[ENTRIES SUPPLIED Boundary: Start]

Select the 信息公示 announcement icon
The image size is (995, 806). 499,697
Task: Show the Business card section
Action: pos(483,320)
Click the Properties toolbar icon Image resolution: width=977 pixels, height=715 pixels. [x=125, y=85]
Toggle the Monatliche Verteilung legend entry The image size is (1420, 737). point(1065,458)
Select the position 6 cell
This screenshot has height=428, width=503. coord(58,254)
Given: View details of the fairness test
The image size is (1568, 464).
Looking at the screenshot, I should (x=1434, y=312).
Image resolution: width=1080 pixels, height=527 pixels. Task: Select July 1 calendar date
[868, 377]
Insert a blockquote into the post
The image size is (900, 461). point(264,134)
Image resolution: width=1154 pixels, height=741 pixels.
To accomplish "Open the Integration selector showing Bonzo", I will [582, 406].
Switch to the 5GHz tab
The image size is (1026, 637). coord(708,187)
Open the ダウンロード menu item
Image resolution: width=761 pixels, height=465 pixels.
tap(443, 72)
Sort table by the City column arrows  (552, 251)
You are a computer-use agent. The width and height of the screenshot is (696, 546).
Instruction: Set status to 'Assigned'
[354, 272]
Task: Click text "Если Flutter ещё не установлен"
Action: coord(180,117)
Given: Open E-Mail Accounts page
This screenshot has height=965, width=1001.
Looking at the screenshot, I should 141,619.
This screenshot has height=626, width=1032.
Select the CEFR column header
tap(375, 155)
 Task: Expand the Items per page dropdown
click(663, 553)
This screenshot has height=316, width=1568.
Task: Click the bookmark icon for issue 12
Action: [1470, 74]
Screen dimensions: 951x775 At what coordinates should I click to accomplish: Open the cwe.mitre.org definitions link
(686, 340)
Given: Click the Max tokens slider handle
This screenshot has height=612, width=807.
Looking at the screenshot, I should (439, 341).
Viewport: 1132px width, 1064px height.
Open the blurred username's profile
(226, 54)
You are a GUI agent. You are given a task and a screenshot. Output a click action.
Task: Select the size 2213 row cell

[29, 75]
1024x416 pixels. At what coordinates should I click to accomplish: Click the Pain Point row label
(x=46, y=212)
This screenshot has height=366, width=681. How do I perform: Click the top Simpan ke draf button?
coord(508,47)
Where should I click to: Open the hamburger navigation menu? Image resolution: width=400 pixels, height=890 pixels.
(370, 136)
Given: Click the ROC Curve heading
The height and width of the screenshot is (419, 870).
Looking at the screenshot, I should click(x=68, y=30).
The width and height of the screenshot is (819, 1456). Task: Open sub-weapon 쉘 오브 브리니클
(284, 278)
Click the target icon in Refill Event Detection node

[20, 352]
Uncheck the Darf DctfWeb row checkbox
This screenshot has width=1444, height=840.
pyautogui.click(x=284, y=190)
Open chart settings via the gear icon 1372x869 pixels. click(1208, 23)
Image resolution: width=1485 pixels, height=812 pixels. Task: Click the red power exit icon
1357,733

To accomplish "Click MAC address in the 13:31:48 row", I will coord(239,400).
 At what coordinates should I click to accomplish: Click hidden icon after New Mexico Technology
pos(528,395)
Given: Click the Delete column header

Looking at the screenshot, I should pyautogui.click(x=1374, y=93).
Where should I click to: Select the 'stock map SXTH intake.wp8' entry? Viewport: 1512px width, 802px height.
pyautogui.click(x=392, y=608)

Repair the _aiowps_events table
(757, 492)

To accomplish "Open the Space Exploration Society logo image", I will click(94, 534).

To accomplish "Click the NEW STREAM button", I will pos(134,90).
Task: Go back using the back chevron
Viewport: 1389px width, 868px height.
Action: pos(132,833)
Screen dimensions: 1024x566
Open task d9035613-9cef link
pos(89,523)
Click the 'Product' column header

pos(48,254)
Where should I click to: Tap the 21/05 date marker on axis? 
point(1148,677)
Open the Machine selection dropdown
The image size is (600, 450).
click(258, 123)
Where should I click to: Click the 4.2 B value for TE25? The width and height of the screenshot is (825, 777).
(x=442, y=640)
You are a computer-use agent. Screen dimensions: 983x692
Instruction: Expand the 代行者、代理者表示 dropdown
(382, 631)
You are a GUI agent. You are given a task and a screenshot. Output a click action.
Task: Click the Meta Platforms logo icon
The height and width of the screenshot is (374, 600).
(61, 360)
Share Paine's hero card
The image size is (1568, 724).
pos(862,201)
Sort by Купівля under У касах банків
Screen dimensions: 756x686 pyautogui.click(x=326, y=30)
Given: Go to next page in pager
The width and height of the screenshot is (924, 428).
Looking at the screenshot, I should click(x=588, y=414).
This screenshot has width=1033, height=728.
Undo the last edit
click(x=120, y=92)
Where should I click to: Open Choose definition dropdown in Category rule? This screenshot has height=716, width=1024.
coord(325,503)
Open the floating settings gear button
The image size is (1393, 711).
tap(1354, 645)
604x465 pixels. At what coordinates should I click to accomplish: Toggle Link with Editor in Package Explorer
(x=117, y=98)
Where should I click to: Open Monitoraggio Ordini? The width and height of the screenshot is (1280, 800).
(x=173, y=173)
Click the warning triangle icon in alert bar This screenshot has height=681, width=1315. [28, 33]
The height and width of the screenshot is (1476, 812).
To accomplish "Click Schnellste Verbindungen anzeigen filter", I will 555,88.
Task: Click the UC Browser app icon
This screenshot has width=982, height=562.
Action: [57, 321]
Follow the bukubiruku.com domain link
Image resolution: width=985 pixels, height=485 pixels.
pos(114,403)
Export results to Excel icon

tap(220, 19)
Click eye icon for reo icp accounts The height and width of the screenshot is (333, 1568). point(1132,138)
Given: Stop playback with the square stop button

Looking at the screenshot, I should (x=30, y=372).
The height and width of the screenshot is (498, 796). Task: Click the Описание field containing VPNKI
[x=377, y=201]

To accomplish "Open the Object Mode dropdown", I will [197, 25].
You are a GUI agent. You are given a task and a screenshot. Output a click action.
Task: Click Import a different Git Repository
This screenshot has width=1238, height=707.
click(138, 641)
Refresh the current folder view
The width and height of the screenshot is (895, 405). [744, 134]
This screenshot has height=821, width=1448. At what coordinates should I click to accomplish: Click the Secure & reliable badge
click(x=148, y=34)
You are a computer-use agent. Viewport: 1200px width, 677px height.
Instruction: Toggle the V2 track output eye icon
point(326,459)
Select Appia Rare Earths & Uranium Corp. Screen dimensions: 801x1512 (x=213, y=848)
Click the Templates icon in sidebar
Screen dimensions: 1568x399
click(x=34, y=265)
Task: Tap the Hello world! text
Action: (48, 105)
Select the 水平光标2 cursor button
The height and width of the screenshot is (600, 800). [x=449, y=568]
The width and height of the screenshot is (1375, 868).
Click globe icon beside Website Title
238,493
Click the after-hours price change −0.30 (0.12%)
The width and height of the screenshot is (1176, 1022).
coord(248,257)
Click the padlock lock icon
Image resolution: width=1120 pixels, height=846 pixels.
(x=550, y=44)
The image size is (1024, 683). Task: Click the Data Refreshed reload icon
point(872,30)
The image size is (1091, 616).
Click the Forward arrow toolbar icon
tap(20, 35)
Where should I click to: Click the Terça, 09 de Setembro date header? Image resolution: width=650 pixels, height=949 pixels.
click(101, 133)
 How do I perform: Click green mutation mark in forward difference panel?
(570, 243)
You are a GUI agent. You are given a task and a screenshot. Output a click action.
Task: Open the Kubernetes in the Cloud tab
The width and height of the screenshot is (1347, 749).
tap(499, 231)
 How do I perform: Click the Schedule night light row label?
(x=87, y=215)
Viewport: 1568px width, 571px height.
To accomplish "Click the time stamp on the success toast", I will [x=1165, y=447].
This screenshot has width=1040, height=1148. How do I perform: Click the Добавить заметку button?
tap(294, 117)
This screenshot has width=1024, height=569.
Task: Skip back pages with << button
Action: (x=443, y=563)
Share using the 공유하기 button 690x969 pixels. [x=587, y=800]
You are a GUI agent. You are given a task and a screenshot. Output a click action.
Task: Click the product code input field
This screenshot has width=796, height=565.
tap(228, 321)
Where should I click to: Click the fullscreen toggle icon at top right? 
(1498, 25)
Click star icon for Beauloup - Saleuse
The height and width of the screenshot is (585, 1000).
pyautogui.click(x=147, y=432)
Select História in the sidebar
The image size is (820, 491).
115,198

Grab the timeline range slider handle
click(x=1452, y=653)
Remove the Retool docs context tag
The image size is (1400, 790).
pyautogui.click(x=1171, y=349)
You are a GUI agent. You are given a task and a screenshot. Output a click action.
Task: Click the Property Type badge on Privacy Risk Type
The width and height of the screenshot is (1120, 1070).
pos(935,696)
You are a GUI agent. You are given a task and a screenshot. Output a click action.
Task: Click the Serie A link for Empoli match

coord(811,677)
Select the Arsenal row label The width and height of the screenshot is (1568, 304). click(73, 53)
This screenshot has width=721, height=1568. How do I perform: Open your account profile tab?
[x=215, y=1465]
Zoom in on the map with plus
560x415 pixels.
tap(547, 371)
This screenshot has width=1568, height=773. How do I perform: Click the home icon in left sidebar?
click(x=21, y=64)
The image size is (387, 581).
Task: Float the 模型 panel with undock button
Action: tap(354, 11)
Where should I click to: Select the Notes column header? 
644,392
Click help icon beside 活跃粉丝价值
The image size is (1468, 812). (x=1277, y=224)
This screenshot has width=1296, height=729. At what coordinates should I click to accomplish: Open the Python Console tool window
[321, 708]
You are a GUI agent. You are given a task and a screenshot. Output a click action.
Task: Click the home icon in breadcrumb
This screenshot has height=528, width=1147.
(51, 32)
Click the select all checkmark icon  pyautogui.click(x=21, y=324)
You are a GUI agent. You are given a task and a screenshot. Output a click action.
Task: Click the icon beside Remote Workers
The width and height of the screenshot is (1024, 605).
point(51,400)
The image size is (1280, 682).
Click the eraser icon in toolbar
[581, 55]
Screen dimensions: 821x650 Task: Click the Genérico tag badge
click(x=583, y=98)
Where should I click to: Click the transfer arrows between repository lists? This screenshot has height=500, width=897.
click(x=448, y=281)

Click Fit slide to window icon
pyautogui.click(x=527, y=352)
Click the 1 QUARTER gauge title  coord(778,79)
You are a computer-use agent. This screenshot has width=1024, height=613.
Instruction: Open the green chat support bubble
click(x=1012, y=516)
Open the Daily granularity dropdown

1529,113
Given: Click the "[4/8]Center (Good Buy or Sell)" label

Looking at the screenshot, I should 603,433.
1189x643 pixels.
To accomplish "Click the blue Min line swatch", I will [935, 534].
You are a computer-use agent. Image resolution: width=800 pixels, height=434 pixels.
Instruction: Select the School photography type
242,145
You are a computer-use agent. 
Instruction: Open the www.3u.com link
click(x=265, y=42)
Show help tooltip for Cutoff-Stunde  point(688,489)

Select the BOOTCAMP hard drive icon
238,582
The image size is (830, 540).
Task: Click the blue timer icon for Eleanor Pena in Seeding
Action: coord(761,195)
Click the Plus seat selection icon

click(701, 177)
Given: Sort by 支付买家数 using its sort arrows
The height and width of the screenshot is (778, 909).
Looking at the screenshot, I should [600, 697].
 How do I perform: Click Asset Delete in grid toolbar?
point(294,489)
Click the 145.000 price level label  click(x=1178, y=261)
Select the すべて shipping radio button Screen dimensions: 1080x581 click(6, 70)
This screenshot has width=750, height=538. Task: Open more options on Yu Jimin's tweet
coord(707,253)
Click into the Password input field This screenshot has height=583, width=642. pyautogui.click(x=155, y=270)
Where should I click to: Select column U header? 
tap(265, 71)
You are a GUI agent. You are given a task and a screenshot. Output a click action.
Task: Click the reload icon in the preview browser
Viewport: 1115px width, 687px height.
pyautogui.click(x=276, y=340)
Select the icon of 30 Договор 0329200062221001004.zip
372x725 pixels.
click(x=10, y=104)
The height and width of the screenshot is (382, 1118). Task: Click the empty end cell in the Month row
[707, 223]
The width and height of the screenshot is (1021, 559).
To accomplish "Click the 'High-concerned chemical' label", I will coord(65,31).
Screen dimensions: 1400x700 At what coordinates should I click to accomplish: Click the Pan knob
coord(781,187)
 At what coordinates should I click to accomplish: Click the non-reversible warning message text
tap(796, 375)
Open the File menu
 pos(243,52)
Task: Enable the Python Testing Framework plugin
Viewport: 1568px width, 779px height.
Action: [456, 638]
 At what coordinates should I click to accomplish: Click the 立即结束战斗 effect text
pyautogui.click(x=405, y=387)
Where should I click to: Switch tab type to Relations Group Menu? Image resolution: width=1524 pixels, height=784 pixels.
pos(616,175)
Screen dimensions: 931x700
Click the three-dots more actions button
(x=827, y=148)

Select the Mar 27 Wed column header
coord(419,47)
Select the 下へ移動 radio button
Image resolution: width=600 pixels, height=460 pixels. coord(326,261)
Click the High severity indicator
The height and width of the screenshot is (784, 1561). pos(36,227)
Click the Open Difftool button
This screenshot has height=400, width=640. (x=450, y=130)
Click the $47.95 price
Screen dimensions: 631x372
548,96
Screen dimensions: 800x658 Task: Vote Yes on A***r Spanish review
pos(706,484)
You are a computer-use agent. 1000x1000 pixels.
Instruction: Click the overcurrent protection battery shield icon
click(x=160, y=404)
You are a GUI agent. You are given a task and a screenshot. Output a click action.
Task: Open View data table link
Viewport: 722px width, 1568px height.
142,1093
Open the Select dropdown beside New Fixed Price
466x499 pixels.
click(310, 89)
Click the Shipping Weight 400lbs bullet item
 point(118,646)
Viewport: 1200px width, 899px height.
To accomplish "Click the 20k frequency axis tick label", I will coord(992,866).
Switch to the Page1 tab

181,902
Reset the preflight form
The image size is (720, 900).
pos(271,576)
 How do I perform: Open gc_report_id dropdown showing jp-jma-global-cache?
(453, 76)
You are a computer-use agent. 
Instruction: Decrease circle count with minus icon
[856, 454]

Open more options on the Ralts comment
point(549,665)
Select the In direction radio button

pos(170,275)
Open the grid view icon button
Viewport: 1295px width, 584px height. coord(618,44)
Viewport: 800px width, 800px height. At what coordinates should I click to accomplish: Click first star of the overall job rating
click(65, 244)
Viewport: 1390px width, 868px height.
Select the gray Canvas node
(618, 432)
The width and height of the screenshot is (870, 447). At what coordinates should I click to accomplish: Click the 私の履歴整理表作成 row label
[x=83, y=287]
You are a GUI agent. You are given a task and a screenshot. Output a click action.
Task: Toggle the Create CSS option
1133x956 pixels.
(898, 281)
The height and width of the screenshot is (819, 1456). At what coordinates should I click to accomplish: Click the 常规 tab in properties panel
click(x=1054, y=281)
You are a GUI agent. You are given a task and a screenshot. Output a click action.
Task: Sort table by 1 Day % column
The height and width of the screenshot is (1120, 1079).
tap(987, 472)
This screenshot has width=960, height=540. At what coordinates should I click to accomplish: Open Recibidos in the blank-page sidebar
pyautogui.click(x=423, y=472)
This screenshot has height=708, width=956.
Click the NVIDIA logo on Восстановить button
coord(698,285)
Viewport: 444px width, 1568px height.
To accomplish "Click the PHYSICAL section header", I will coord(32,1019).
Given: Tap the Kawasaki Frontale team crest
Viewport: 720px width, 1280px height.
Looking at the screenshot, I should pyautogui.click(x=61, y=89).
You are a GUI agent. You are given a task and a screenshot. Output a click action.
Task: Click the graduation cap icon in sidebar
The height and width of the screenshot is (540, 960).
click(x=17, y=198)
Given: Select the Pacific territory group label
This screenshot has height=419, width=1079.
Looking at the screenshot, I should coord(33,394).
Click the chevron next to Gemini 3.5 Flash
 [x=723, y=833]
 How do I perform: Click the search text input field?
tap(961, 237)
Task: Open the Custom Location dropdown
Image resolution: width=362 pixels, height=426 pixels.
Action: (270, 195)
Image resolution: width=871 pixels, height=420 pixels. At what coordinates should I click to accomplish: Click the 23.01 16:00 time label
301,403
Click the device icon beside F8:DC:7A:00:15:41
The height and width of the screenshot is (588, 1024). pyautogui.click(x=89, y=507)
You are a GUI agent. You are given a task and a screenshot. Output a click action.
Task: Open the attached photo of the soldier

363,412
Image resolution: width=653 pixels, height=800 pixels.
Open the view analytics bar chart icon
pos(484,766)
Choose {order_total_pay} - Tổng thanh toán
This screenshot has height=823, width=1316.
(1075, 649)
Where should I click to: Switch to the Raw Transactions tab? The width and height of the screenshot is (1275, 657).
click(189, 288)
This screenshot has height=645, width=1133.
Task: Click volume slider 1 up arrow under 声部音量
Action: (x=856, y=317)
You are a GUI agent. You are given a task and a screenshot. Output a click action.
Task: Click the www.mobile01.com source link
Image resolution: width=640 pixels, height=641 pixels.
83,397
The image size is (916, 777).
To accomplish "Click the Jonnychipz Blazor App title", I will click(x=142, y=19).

[ENTRIES SUPPLIED Boundary: End]

** TASK TO COMPLETE **
Search the data above for lines holding "computer" and copy each of them.

** RESPONSE **
You are a computer-use agent. The width and height of the screenshot is (696, 546).
You are a computer-use agent. Screen dimensions: 983x692
You are a computer-use agent. Viewport: 1200px width, 677px height.
You are a computer-use agent. This screenshot has width=1024, height=613.
You are a computer-use agent. Image resolution: width=800 pixels, height=434 pixels.
You are a computer-use agent. 
You are a computer-use agent. 1000x1000 pixels.
You are a computer-use agent. 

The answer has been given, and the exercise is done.